» Short task: Can you copy out the records starting at the line containing "Task: Open Text Editor settings icon" and ending at the line containing "coord(344,113)", keeping each line the same?

Start of Data shown

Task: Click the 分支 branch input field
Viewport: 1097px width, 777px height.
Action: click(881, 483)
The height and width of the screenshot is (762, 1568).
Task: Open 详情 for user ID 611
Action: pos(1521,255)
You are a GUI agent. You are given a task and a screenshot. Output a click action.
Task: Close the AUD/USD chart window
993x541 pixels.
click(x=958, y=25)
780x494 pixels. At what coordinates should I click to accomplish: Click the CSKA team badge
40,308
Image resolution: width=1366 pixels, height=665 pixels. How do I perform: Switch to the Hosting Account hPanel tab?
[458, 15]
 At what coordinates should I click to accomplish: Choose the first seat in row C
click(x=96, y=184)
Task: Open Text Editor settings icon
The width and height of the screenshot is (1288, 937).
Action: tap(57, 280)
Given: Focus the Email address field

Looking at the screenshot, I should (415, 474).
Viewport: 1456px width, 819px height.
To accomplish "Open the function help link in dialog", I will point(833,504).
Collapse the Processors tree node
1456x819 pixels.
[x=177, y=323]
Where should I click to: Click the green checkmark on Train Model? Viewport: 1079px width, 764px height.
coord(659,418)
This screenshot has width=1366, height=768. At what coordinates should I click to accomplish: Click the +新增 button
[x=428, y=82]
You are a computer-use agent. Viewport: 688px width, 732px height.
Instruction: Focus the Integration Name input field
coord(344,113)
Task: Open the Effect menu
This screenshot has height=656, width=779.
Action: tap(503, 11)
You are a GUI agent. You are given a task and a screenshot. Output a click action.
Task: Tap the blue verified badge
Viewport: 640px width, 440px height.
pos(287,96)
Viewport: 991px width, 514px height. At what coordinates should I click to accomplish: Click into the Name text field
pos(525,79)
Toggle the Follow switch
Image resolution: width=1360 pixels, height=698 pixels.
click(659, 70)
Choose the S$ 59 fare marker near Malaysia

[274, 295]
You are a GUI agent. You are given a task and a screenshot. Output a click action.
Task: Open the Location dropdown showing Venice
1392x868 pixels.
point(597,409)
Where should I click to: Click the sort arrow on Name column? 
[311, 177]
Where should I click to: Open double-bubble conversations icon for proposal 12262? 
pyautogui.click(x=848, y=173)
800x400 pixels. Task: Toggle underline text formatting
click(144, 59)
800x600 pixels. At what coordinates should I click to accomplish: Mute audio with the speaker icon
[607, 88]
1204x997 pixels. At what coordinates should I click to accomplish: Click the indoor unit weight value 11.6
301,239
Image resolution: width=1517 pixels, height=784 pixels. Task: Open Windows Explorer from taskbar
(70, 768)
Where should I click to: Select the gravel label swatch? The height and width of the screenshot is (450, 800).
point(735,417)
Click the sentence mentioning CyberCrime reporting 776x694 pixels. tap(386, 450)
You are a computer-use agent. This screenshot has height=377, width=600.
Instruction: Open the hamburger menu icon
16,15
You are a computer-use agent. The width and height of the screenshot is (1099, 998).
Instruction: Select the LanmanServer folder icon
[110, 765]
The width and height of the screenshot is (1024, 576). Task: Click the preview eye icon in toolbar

End of Data shown

» Task response:
Task: Open Text Editor settings icon
The width and height of the screenshot is (1288, 937).
Action: tap(57, 280)
Given: Focus the Email address field

Looking at the screenshot, I should (415, 474).
Viewport: 1456px width, 819px height.
To accomplish "Open the function help link in dialog", I will point(833,504).
Collapse the Processors tree node
1456x819 pixels.
[x=177, y=323]
Where should I click to: Click the green checkmark on Train Model? Viewport: 1079px width, 764px height.
coord(659,418)
This screenshot has width=1366, height=768. At what coordinates should I click to accomplish: Click the +新增 button
[x=428, y=82]
You are a computer-use agent. Viewport: 688px width, 732px height.
Instruction: Focus the Integration Name input field
coord(344,113)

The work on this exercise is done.